## Prompt A
Reproduce the photo fads passage word for word, from "While living in" up to and including "making goofy faces.".
## Prompt B
Using the photo fads passage, answer these questions:
(i) In which city does Ashley Mattson now live?
(ii) In what year did a squirrel jump in front of a Minnesota couple's camera?
(iii) In which state was the school that Barack Obama visited?

## Passage to read
%%
But being connected is only part of the draw. The chance to be the next YouTube or Instagram sensation is driving people to get more, uh, creative with what they do in front of a camera. Here’s a look at a few of the latest photo fads:
Pho·to·bomb-ing (verb): becoming an uninvited participant in someone else’s photograph.
While living in New York, the photobombing of tourists quickly became a favorite pastime for Ashley Mattson, who now lives in Minneapolis. Tired of slogging through throngs of tourists posing for photos in Times Square, she started jumping into the background of their pictures and making goofy faces.
“Looking back on it, I feel kind of bad,” she said. “But hopefully they got a good laugh out of it.”
Green Bay Packers quarterback Aaron Rodgers is notorious for hamming it up in the background of the weekly team captains’ photo before each game. But humans aren’t the only photobombers. Plenty of animals have had their time to shine. In 2009, a Minnesota couple vacationing in Canada were attempting to take a self-portrait when a squirrel jumped in front of their camera. The image went viral, making the little critter the world’s most famous squirrel.
Even the president has been a victim. When Barack Obama visited a school in Florida last fall, one amorous little boy stole the spotlight. During a photo op with the class, the youngster was pictured in the background planting a kiss on the cheek of a classmate.
%%
## Material supplied
%%
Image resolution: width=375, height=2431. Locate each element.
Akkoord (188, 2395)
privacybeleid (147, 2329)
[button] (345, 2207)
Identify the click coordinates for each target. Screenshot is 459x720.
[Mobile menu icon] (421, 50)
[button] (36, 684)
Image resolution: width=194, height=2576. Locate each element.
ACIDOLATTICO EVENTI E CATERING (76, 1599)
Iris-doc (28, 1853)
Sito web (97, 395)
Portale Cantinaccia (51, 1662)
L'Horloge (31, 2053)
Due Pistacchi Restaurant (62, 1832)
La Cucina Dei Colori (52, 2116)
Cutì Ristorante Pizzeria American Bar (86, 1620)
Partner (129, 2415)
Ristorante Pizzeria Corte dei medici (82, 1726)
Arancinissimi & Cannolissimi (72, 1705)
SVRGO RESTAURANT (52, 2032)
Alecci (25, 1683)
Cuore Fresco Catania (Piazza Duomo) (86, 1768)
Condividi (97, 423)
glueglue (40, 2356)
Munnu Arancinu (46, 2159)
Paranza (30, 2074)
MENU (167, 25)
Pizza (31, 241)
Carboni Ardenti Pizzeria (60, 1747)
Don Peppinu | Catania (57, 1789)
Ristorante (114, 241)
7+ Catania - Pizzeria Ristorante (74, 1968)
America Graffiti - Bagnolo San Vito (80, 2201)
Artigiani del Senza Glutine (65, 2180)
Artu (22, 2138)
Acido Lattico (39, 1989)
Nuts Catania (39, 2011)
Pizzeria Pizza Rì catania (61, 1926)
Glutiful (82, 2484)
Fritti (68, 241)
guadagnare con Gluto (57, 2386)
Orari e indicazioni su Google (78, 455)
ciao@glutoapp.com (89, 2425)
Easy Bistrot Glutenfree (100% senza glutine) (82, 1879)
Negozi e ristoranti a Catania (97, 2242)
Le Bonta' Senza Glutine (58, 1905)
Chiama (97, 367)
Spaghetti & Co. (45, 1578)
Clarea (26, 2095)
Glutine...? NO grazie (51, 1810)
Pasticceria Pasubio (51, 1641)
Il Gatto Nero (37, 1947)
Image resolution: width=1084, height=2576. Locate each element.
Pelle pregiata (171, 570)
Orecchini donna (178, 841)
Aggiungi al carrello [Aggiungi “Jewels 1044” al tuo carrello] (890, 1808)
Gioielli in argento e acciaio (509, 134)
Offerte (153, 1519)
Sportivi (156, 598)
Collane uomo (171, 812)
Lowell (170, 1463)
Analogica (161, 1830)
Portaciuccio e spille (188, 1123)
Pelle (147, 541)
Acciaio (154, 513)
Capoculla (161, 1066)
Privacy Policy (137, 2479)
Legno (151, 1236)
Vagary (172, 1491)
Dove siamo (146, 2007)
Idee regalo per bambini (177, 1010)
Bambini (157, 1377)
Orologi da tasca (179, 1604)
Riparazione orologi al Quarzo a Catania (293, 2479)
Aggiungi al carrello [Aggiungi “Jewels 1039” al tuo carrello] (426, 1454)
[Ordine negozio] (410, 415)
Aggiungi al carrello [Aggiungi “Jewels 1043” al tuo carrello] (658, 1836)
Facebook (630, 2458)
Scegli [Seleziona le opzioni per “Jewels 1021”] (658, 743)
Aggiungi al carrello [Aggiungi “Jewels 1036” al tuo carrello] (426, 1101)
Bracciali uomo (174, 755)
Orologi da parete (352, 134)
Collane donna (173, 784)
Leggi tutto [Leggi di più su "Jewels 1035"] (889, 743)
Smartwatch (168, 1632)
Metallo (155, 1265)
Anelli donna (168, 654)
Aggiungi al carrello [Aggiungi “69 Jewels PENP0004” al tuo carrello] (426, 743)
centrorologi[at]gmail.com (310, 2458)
%%
## Output A
While living in New York, the photobombing of tourists quickly became a favorite pastime for Ashley Mattson, who now lives in Minneapolis. Tired of slogging through throngs of tourists posing for photos in Times Square, she started jumping into the background of their pictures and making goofy faces.

## Output B
(i) Minneapolis
(ii) 2009
(iii) Florida